Ende der dreijährigen umfangreichen Sicherung und Sanierung war ein Fest wert

AHLSDORF Nach dreijähriger Bauzeit ist im Sommer die kleine Ahlsdorfer Kirche wieder eingeweiht worden. Die Decke über dem Altar war heruntergebrochen deshalb musste dringend gehandelt werden.

Beim Festgottesdienst zur Wiedereinweihung der Ahlsdorfer Kirche.
Foto: gzn1

Die Sanierung, für die von öffentlichen, kirchlichen und privaten Geldgebern 700 000 Euro ausgegeben wurden, betraf nicht nur den Innenraum, sondern auch die Außenhaut. Dort begannen die Arbeiten. Das Dach stand dabei insbesondere im Mittelpunkt, später auch die Fassade.

2013 konnten die Arbeiten an der Dachkonstruktion beendet werden. Ebenfalls abgeschlossen wurden die Tätigkeiten an den Fassaden. Im Kirchenschiff waren die Putzergänzungen an den Wandflächen erledigt.

Im Bereich der Sockelflächen folgten zu Beginn des Jahres die Reparaturen. Extra Augenmerk lag auf der Instandsetzung und dem Erhalt der besonders schönen Stuckdecke. Notwendige Sicherungsarbeiten wurden in Abstimmung mit den beteiligten Fachämtern und Restauratoren durchgeführt. Daran schlossen sich die Malerarbeiten und nötigen restauratorische Tätigkeiten an.

Anfang September wurde dann mit einem Festgottesdienst die Wiedereinweihung des im 14. Jahrhunderts aus Feldsteinen erbauten Gotteshauses gefeiert, das in die Kirchenstraße Elbe-Elster integriert ist. Viele Gäste kamen, so auch Propst Siegfried Kasparick aus Wittenberg, dessen Vater von 1954 bis 1968 Pfarrer in Schönewalde war.

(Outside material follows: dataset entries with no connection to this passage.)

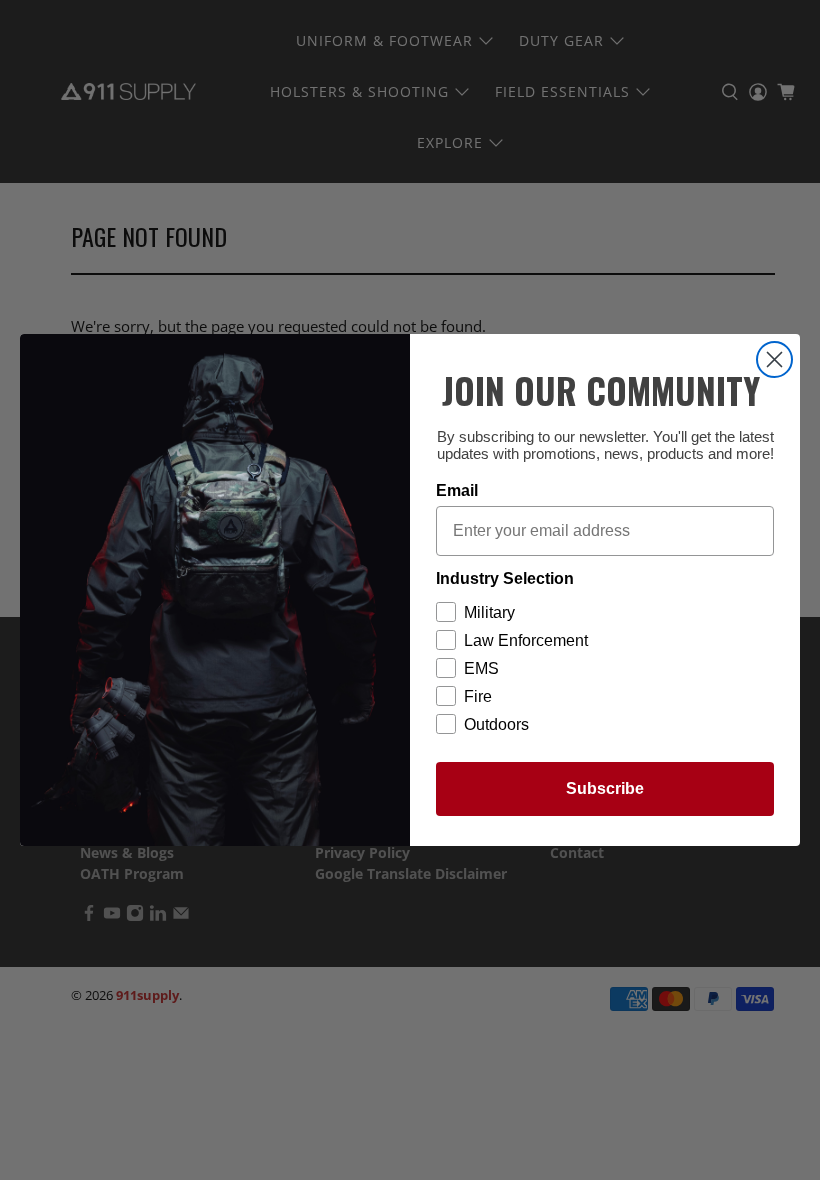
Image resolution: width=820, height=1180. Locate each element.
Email (457, 490)
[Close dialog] (774, 359)
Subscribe (605, 788)
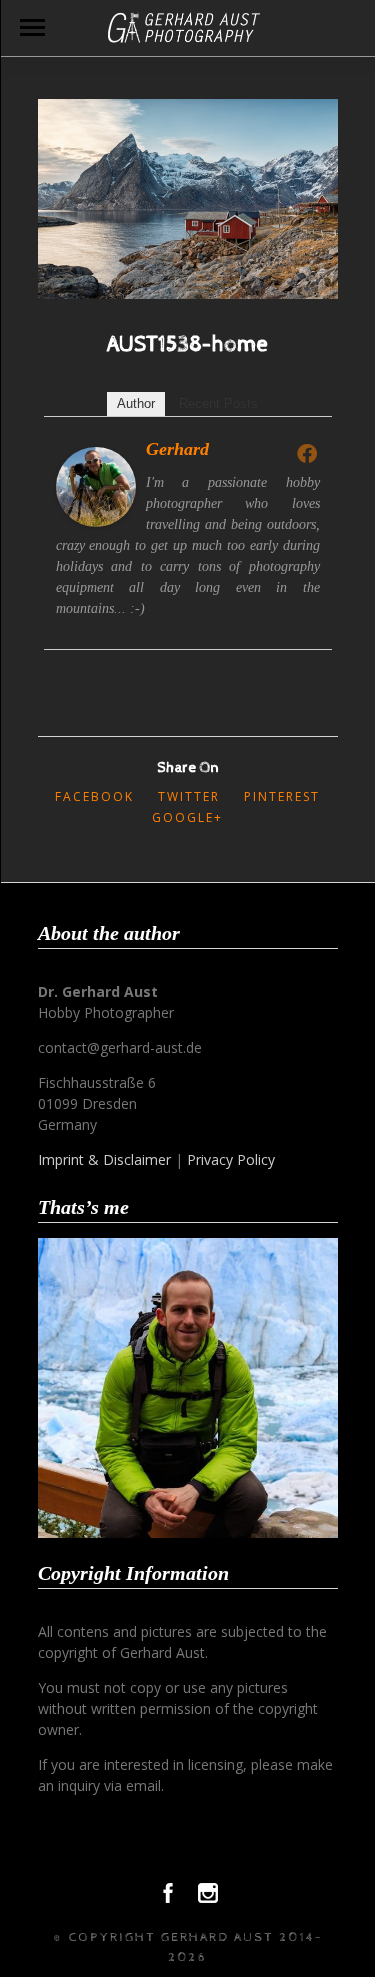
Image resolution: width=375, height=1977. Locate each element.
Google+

Nach dem Gottesdienst folgten die Gäste der Einladung der Kirchengemeinde, an der großen Kaffeetafel in der Festscheune Platz zu nehmen. Die Ausstellung von Gerhard Zwanzig zur Geschichte der Ahlsdorfer Kirche fand große Aufmerksamkeit. Und Pfarrer Homa zeigte einen Lichtbildervortrag, in dem vom Unglückstag angefangen alle Arbeiten sorgsam dokumentiert waren.